Go through the data below and copy each line where the word "dropdown" occurs.
(SUPPLIED MATERIAL begins)
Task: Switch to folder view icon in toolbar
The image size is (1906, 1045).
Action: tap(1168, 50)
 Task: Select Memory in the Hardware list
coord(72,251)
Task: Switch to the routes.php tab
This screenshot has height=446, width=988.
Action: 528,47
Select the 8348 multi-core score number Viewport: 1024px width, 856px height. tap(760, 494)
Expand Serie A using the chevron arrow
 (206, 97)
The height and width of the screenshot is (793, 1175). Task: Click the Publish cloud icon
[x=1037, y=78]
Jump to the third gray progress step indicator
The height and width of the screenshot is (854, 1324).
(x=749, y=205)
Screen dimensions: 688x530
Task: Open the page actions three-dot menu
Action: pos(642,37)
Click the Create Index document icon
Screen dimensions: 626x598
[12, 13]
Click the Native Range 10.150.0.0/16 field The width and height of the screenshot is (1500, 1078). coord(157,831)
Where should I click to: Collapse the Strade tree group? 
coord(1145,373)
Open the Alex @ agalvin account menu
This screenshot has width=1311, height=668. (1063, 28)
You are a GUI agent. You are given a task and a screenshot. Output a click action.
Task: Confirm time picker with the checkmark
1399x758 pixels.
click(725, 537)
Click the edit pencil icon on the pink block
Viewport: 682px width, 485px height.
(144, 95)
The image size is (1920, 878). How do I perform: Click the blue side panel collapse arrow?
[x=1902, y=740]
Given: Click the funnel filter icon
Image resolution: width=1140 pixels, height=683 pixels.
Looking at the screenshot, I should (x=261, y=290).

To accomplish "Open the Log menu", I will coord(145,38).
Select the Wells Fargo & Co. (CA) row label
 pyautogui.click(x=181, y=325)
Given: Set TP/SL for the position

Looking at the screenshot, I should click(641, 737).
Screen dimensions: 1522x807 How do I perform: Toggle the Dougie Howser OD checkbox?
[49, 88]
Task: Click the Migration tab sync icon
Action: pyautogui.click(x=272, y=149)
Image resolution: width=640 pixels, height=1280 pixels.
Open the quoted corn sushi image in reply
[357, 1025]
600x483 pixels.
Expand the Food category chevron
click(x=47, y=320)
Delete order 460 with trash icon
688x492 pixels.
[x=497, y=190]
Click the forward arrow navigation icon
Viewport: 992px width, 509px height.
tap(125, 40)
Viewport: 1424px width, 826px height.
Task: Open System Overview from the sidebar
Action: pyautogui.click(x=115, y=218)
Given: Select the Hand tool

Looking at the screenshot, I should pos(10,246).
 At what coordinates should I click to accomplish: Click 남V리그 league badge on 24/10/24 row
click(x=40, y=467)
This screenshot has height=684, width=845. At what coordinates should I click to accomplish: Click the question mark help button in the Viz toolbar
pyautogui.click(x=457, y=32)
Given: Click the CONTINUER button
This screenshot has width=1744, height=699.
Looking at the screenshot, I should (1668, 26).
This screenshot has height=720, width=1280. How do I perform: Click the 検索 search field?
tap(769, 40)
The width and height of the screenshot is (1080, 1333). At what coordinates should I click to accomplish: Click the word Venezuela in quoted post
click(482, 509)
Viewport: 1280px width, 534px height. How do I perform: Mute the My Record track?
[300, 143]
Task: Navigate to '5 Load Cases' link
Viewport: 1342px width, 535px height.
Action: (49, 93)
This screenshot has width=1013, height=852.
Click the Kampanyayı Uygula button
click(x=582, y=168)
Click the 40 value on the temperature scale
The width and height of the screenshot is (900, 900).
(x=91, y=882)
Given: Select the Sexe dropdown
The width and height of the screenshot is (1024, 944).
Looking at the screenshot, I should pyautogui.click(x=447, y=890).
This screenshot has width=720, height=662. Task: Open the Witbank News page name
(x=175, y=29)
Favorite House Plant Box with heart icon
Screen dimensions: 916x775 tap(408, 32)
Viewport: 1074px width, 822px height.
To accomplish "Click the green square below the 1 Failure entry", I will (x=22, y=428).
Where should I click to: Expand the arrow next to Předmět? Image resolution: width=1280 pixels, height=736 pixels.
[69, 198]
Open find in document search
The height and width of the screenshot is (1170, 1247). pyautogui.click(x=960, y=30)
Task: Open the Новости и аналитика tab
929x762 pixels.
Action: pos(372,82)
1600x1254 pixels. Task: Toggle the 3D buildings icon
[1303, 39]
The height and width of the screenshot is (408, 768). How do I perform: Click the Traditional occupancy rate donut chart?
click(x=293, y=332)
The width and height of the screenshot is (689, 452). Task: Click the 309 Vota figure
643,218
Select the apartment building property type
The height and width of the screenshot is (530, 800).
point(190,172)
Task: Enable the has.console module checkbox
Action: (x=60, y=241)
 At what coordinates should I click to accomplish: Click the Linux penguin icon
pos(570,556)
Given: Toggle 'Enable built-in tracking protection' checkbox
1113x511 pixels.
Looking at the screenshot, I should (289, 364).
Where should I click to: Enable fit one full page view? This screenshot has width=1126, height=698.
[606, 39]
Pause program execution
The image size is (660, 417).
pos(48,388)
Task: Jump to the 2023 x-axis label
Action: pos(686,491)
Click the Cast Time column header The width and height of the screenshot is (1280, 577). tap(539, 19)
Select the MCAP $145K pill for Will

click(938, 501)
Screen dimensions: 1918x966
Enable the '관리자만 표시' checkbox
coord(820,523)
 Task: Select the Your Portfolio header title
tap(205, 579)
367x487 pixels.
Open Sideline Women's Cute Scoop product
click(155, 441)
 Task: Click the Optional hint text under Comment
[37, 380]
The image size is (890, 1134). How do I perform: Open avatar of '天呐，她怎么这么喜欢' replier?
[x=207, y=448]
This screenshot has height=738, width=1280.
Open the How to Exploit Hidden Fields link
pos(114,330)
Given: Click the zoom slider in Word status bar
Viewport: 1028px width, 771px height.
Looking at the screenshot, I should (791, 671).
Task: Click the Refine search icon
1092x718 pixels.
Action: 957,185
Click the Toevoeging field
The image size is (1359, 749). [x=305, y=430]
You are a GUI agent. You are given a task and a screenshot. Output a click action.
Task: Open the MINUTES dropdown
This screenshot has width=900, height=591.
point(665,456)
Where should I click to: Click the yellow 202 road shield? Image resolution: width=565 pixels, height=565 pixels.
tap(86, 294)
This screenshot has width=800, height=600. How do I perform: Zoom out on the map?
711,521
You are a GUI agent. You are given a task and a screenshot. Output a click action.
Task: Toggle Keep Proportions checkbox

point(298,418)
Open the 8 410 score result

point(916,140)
(SUPPLIED MATERIAL ends)
- [PROBLEM SOLUTION]
Given: Select the Sexe dropdown
Task: Open the MINUTES dropdown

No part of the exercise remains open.